OBJECTIVE: Return all of the data below line for line and word for word, leaving out the pictures.

* start RECORDED DATA *

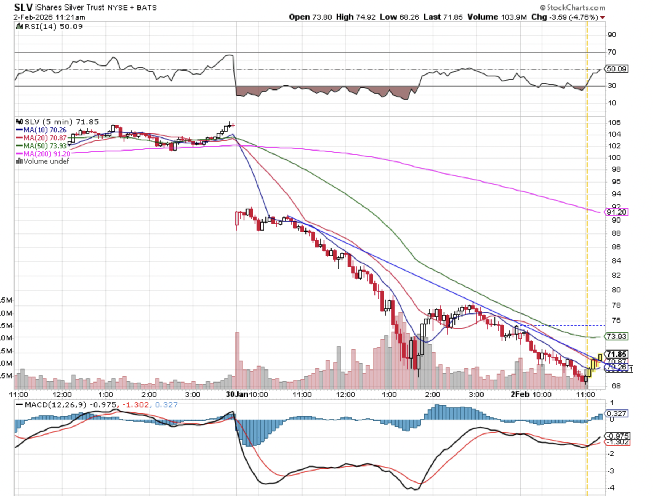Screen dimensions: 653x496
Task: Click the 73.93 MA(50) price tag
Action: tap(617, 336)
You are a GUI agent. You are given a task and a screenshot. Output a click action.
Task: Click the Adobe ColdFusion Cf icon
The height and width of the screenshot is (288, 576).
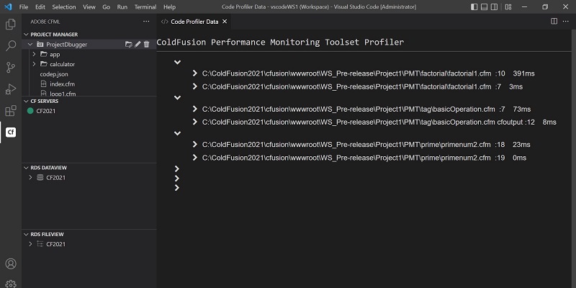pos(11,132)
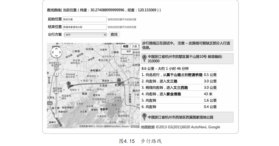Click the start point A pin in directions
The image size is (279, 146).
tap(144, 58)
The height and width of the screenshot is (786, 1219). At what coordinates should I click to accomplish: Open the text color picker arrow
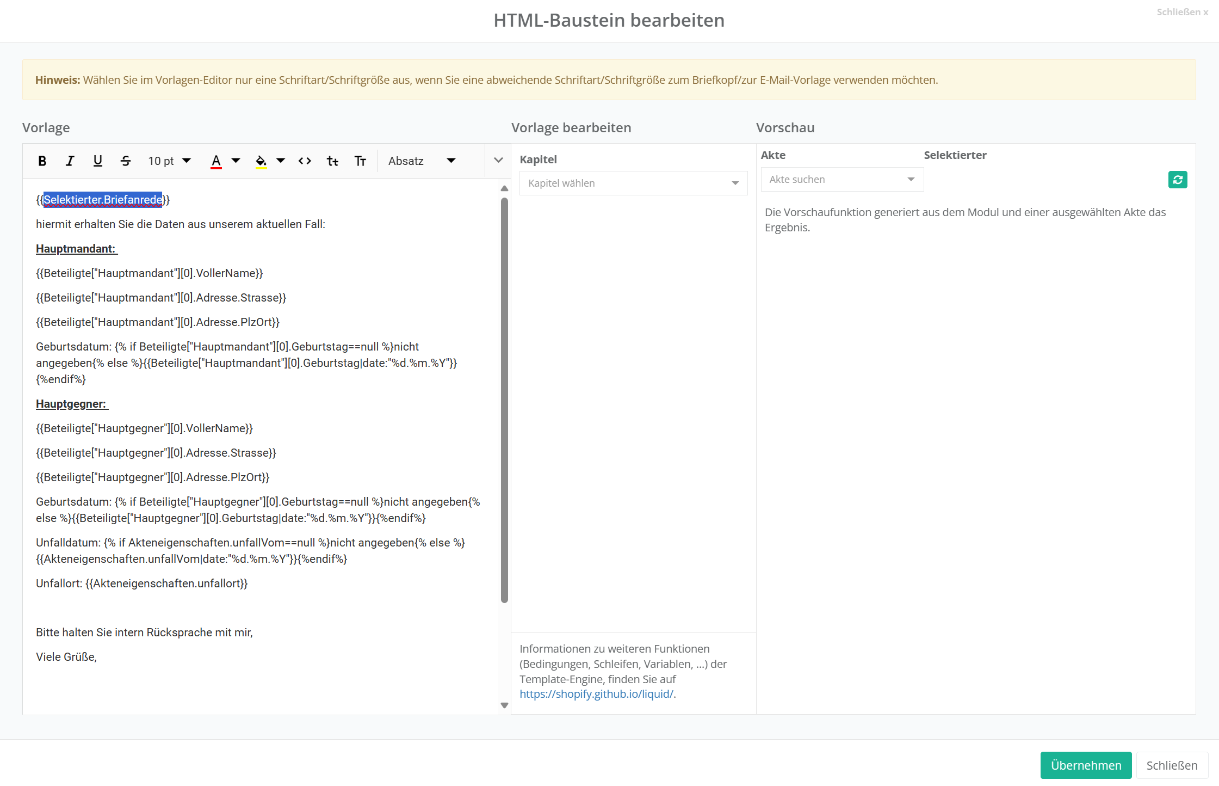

* end RECORDED DATA *

RESULT FOR THIS EXERCISE:
Screen dimensions: 653x496
Task: Click the 73.93 MA(50) price tag
Action: tap(617, 336)
You are a GUI agent. You are given a task and a screenshot. Output a click action.
Task: Click the Adobe ColdFusion Cf icon
The height and width of the screenshot is (288, 576).
pos(11,132)
Click the start point A pin in directions
The image size is (279, 146).
tap(144, 58)
The height and width of the screenshot is (786, 1219). At what coordinates should I click to accomplish: Open the text color picker arrow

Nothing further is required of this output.